Parafilm is a semi-transparent, flexible film composed of a blend of waxes and polyolefins.
It is a ductile, malleable, non-toxic, tasteless, odorless, and self-sealing thermoplastic.
It has been manufactured by the company Amcor since its acquisition of Bemis Company, Inc in 2018. It comes in two colors, natural (colorless) and purple.

==Laboratories==
Parafilm M is commonly used in health care, pharmaceutical and research laboratories for covering or sealing vessels such as flasks, cuvettes, test tubes, beakers, petri dishes and more.
The "M" stands for mounting or maps, as Parafilm was originally used to mount charts and other objects using heat. Parafilm M was marketed in 1950s for lab use and for various home applications.

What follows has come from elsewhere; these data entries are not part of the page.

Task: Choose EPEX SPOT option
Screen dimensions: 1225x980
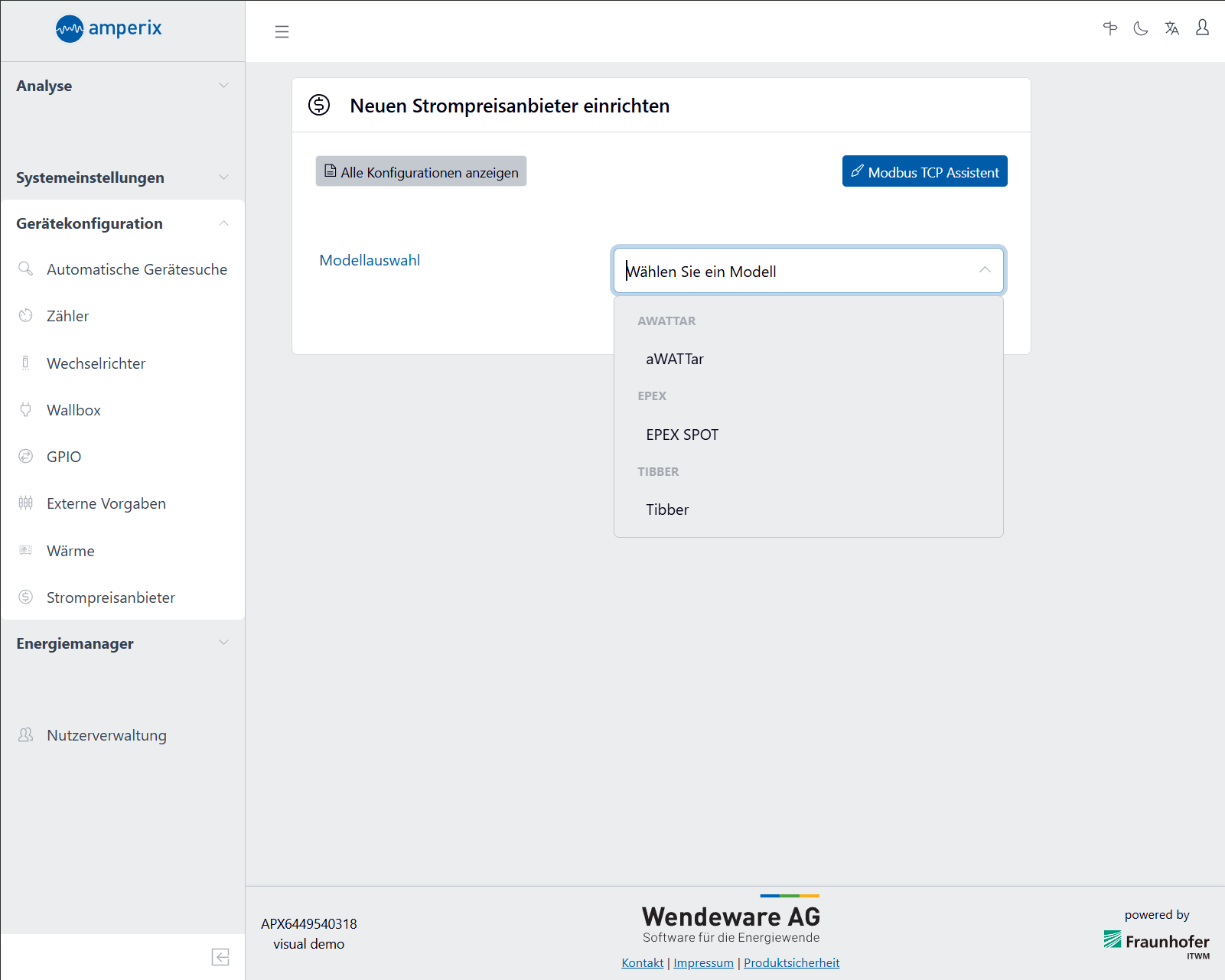Action: coord(682,435)
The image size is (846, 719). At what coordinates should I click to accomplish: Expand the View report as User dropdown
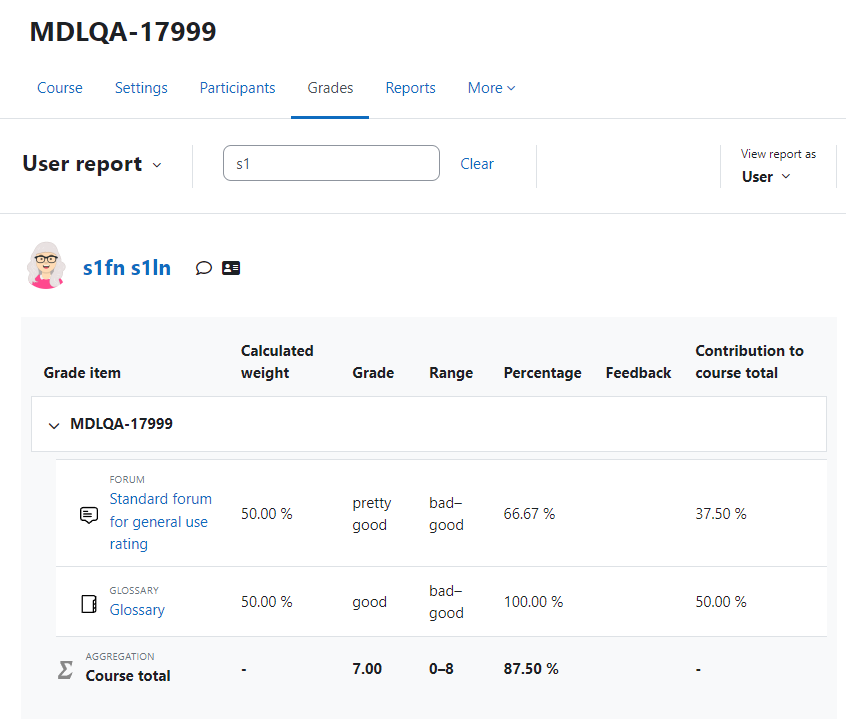click(766, 177)
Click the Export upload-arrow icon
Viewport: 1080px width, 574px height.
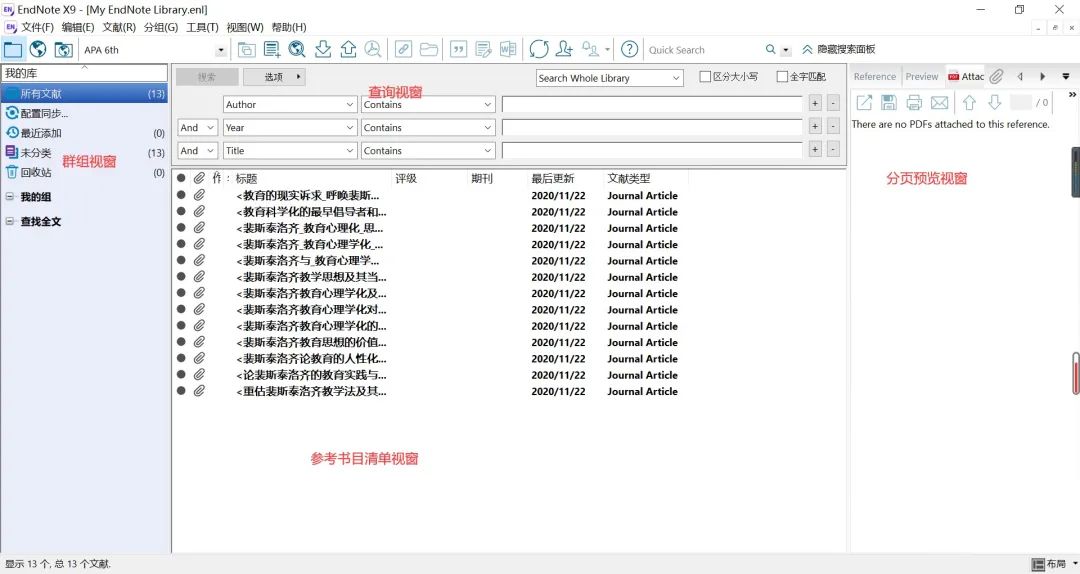(348, 49)
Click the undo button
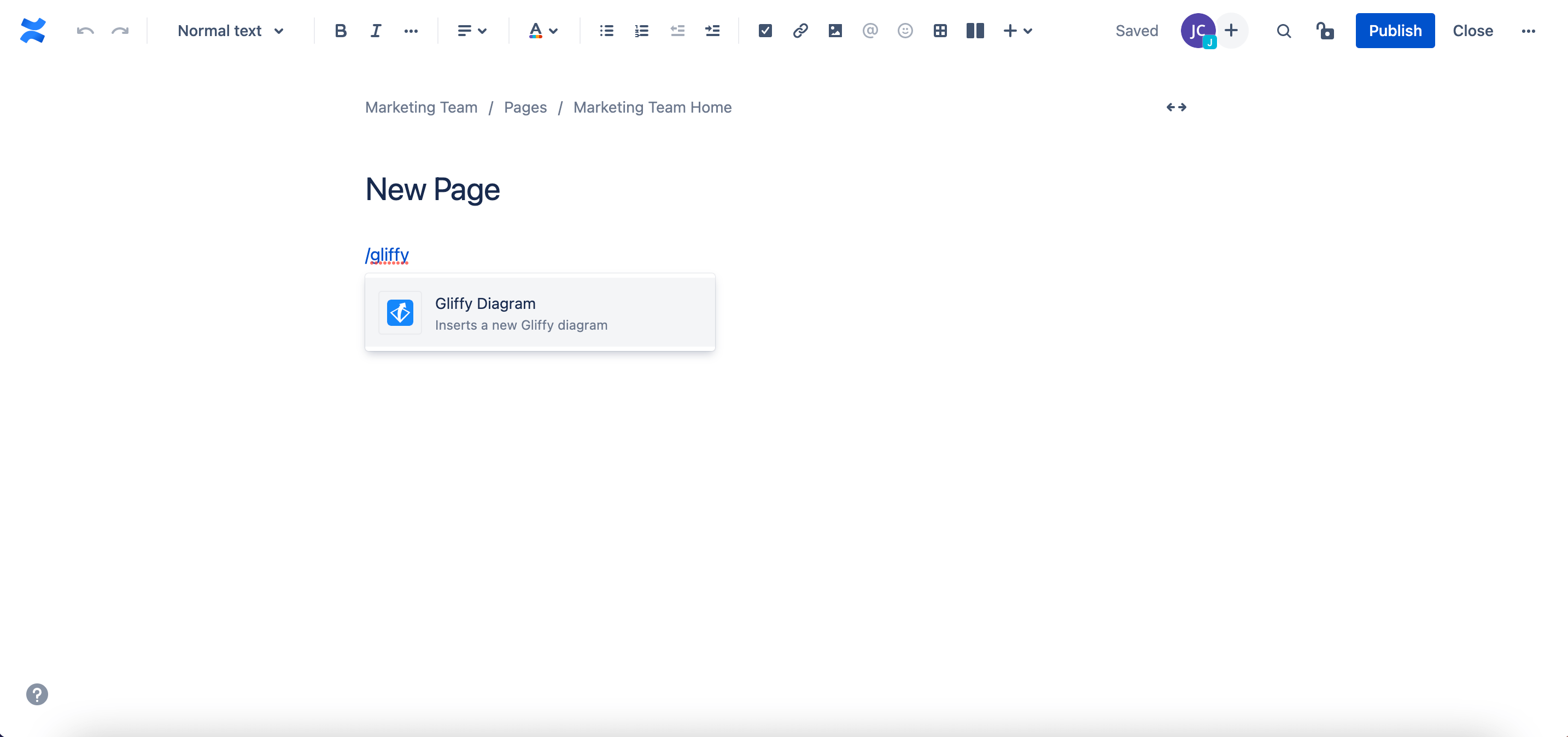Screen dimensions: 1568x737 tap(85, 30)
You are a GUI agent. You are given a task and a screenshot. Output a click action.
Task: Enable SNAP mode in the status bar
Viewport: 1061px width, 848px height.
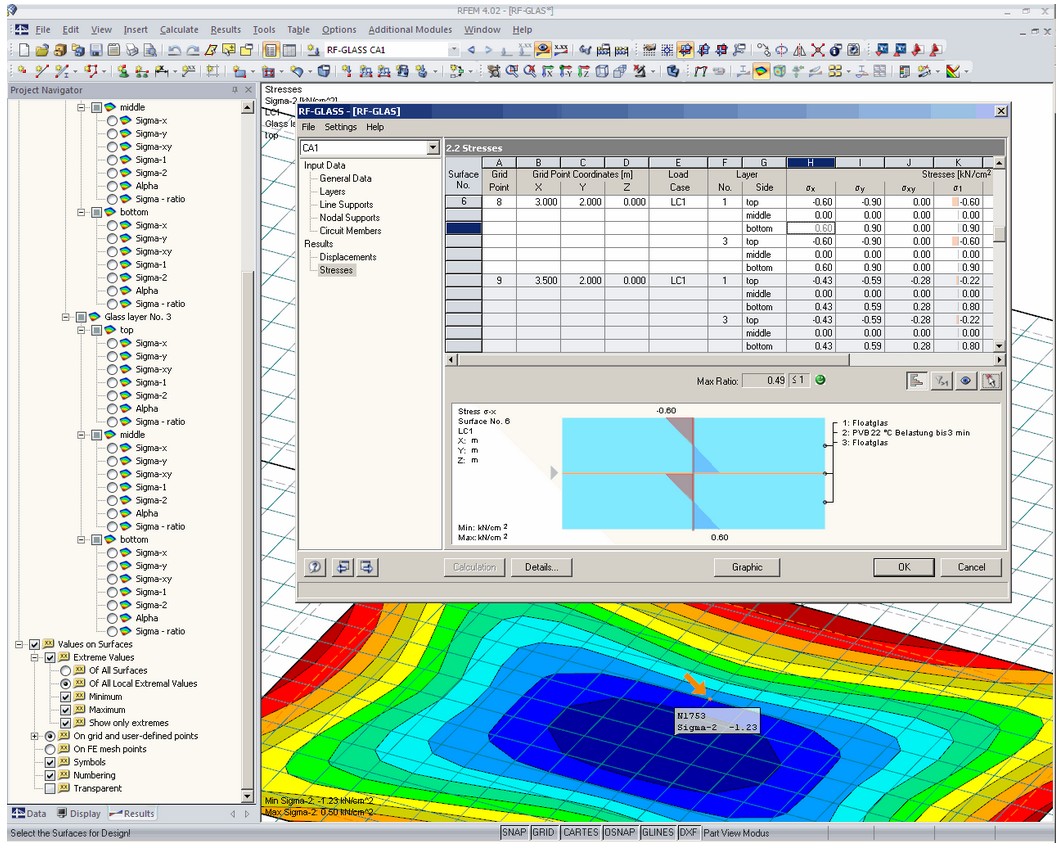coord(514,832)
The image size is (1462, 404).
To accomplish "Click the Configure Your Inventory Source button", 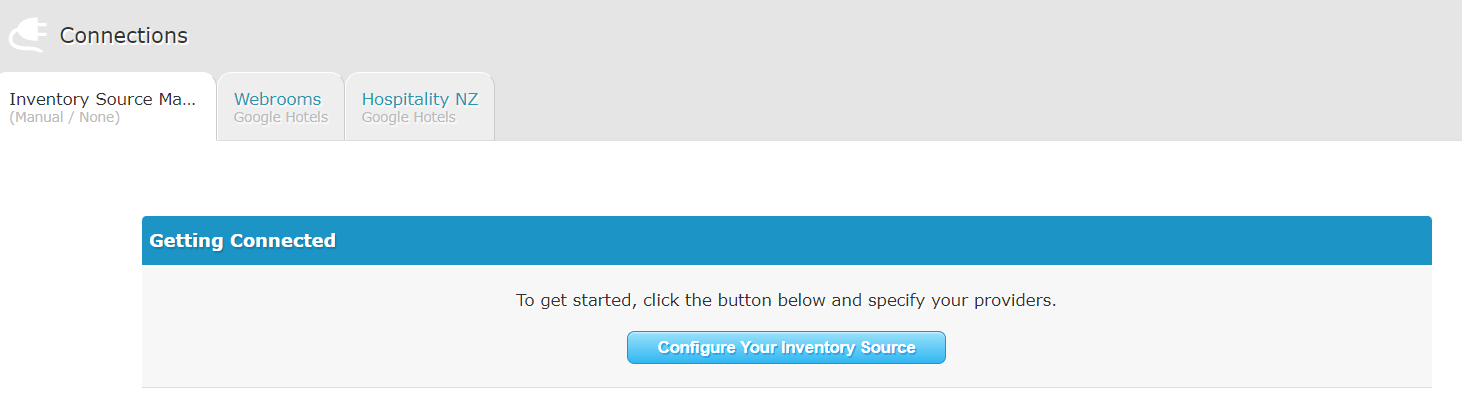I will 786,348.
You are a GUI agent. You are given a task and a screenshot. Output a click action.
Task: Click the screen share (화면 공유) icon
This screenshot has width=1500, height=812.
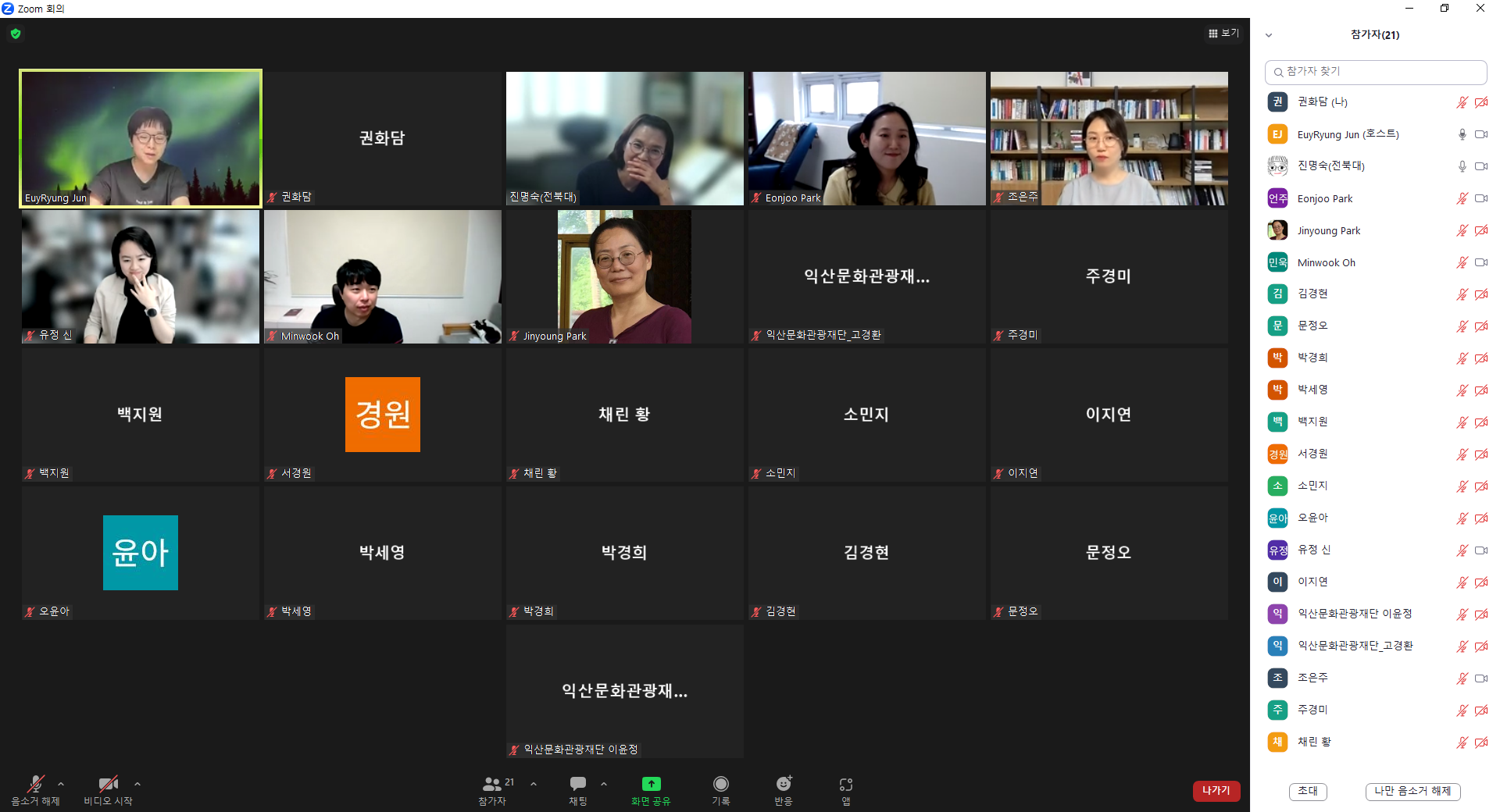651,784
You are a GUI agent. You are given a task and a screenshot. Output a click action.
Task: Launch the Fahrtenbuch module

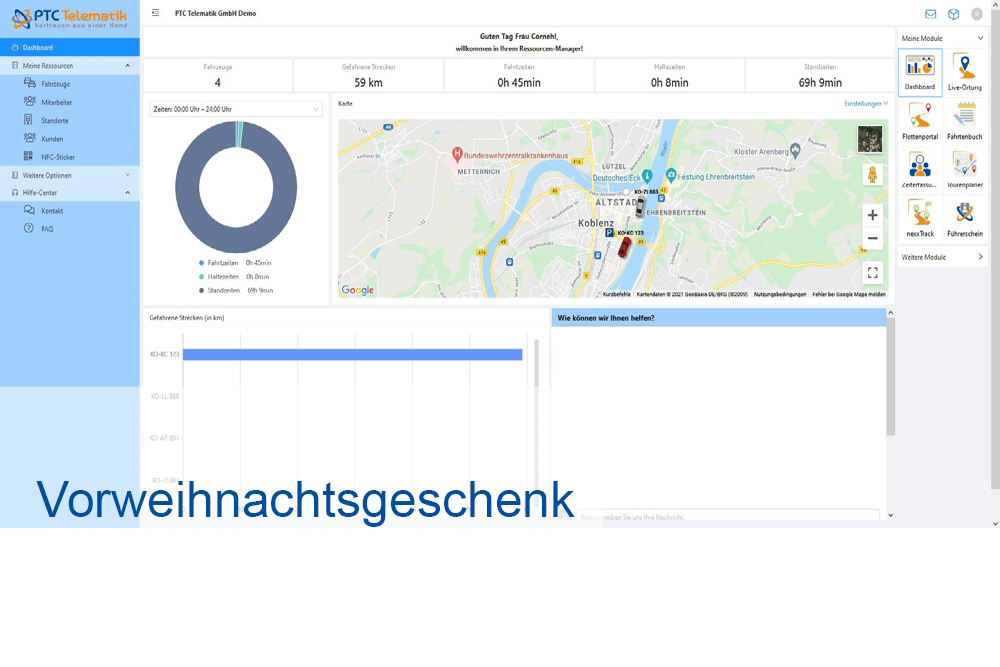click(964, 120)
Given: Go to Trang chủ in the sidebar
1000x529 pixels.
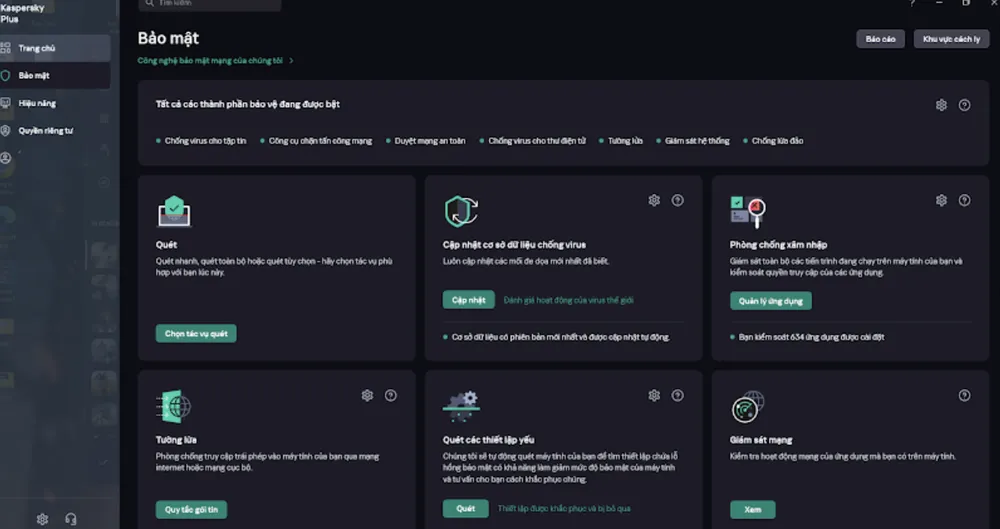Looking at the screenshot, I should coord(37,48).
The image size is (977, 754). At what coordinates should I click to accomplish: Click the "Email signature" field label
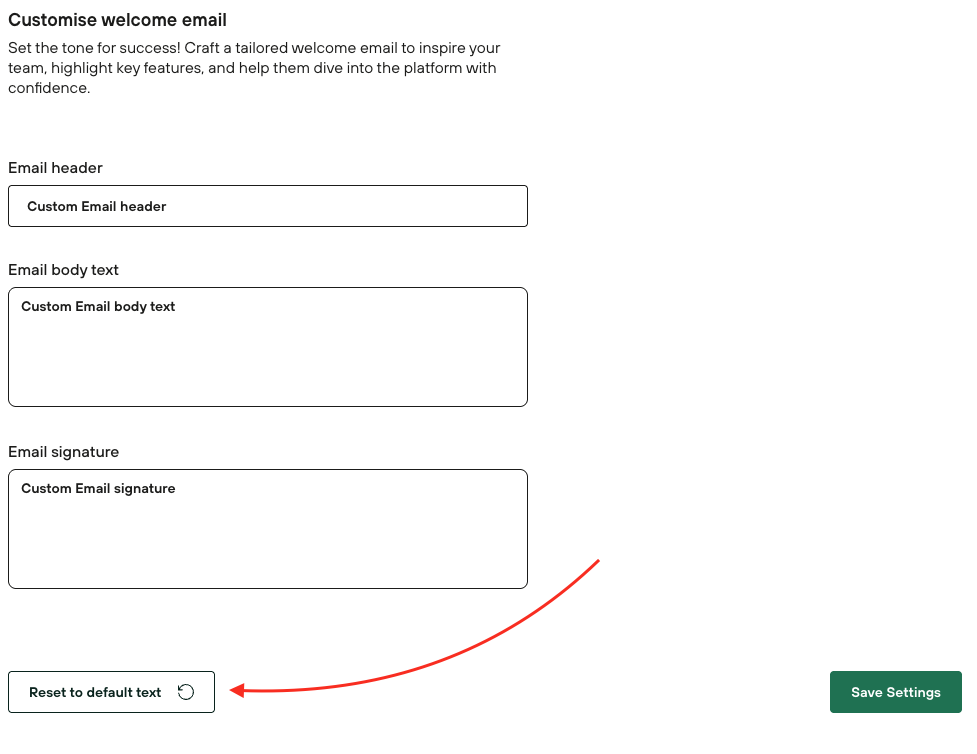63,452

Because it melts quickly when heated, Parafilm M is not safe for use in an autoclave. It is also soluble in many organic solvents.

==Other applications==
=== Produce ===
Some growers use Parafilm M instead of fungicides or other coatings to prevent rot, wrapping it around the freshly cut crowns of bananas, pineapples and other produce.

=== Stem wrap ===
Florists use Parafilm Stem Wrap to extend the flower's life by protecting moisture in the stem as a floral tape.

=== Grafting ===
Horticulturalists use Parafilm Grafting Tape in grafting. Several grafting styles call for wrapping a graft to hold it together, and sealing it to prevent drying and Parafilm Grafting Tape does both. In this context Parafilm is also known as grafting tape.

===Modeling===
Parafilm M is used by some modelers as a masking material during airbrushing, due to its lack of adhesion, which can destroy a finish.

===Entomology===
Entomologists have used Parafilm M as a membrane to feed hematophagous insects such as mosquitoes and bedbugs reared in the lab.

===Microfluidics===
An application of Parafilm M is to make paper-based microfluidic devices. Paper-based microfluidic devices are considered a suitable way to fabricate low-cost point-of-care diagnostics for developing countries and areas where expensive medical instrumentation is not accessible.
Digital microfluidic devices can also use it as the electrode insulator and hydrophobic layer

==Similar products==
A similar but now discontinued product is Fuji's Sealon film.

Another similar product is Seal-R-Film.